Tommy Keane

Personal information
- Date of birth: 16 September 1968
- Place of birth: Dublin, Ireland
- Date of death: 28 December 2012 (aged 44)
- Place of death: Galway, Ireland
- Height: 5 ft 6 in (1.68 m)
- Position: Midfielder

Youth career
- West United

Senior career*
- Years: Team / Apps / (Gls)
- 1985–1987: Bournemouth / 3 / (0)
- 1987–1988: Colchester United / 16 / (0)
- 1988–1991: Galway United / 81 / (21)
- 1991–1992: Sligo Rovers / 7 / (0)
- 1991–1992: Galway United / 15 / (5)
- 1992–1993: Finn Harps / 27 / (7)
- 1993–1995: Athlone Town / 39 / (4)
- Total:  / 188 / (37)

= Tommy Keane =

Irish footballer (1968-2012)

Tommy Keane (16 September 1968 – 28 December 2012) was an Irish professional footballer who played as a midfielder.

==Early life==
Keane was born in Dublin and raised in Galway.

==Career==
Keane played in England for Bournemouth and Colchester United, making a total of 19 appearances in the Football League

In October 1988 he returned to Ireland and was signed by manager John Herrick for Galway United, making his League of Ireland debut on 23 October 1988 at Cobh Ramblers. His first league goal came in Seamus McDonagh's first game as player manager in a 2–1 home win over Cork City on 27 November

During the 1990-91 League of Ireland season he was Galway's top league scorer with 8 goals. He also scored in every round of the FAI Cup up to the final. On the biggest day in Galway's history he put in a Man of the Match performance as Galway United beat favourites Shamrock Rovers. He also played for Sligo Rovers, Finn Harps and Athlone Town.

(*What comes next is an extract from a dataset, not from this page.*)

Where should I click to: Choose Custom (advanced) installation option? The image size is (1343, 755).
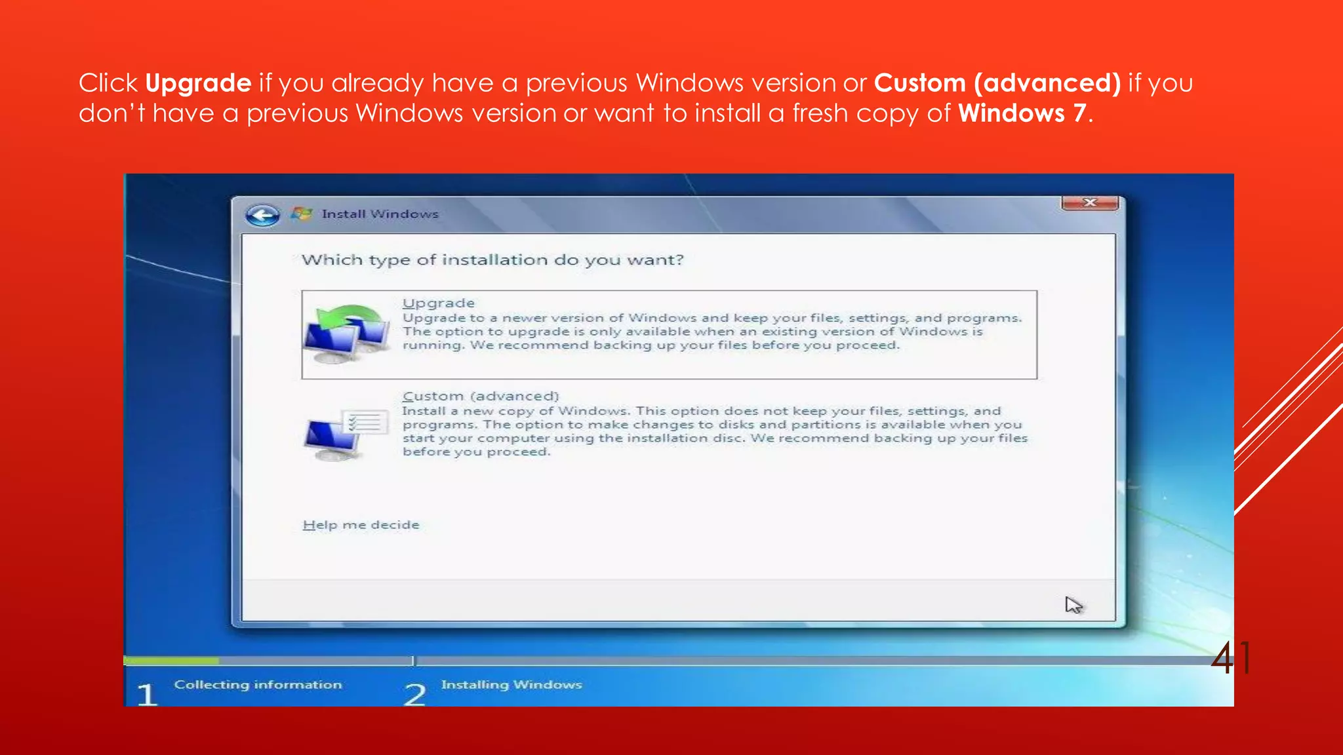480,397
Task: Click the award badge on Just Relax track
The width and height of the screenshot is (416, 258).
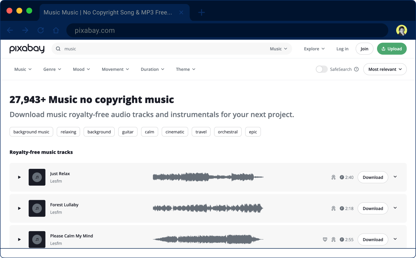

His last League of Ireland goal came on 6 November 1994 when he came on as a substitute at the Brandywell Stadium on his season debut and scored a header with his first touch

His last League of Ireland game was on 22 September 1995 as a substitute for Athlone against Cork City Keane played for Galway in a friendly against Leicester City in July 1998.

He scored a total of 37 goals in 114 appearances for Galway United in all competitions He also represented Ireland at youth international level.

==Death==
Keane died on 28 December 2012 in Galway, after playing in an indoor soccer tournament.